- **Tasks to carry out**:
• 1. Which Morrison children does the passage about the Ontario farming family name?
• 2. Continue the passage about the Morrison family of Ontario from where it stops.

- **Excerpted text**:
[Begin]
Luke,
Matt, Kate and Bo Morrison are born in an Ontario farming community of
only a few families, so isolated that “the road led only south.” There
is little work, marriage choices are few, and the winter cold seeps into
the bones of all who dare to live there. In the Morrisons’
hard-working, Presbyterian house, the Eleventh Commandment is “Thou
Shalt Not Emote.” But as descendants of a great-grandmother who “fixed a
book rest to her spinning wheel so that she could read while she was
spinning,” the Morrison children have some hope of getting off the land
through the blessings of education. Luke, the eldest, is accepted at
teachers college – despite having struggle mightily through school – but
before he can enroll, the Morrison parents are killed in a collision
with a logging truck. He gives up his place to stay home and raise his
younger sisters -- seven-year-old Kate, and Bo, still a baby.
[End]
- **Data lines**:
[Begin]
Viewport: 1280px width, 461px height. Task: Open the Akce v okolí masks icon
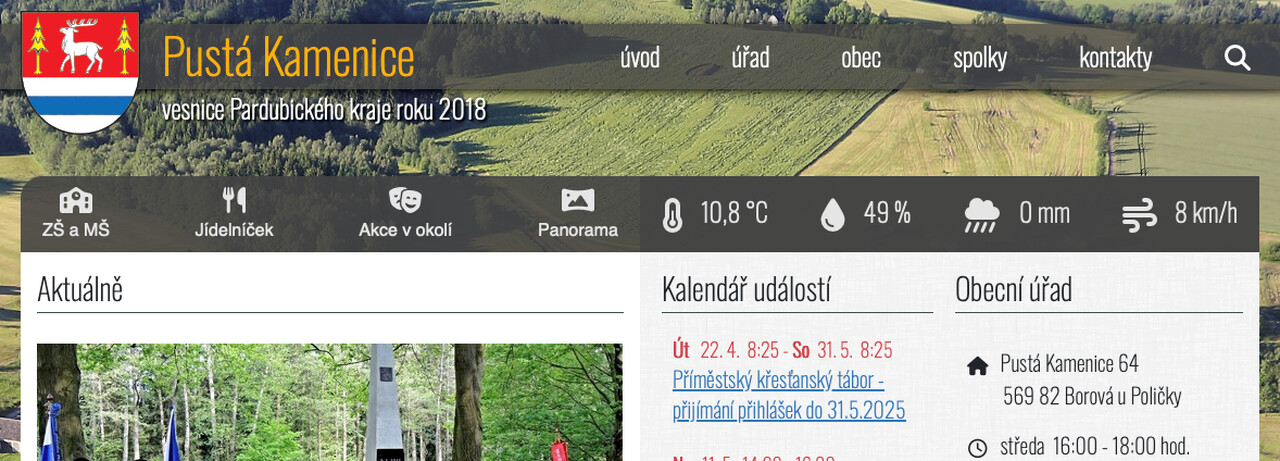click(405, 200)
[End]
- **Responses per task**:
• 1. Luke, Matt, Kate and Bo.

• 2.
In
this family bound together by loss, the closest relationship is that
between Kate and her older brother Matt, who love to wander off to the
ponds together and lie on the bank, noses to the water. Matt teaches his
little sister to watch “damselflies performing their delicate
iridescent dances,” to understand how water beetles “carry down an air
bubble with them when they submerge.” The life in the pond is one that
seems to go on forever, in contrast to the abbreviated lives of the
Morrison parents. Matt becomes Kate’s hero and her guide, as his
passionate interest in the natural world sparks an equal passion in
Kate.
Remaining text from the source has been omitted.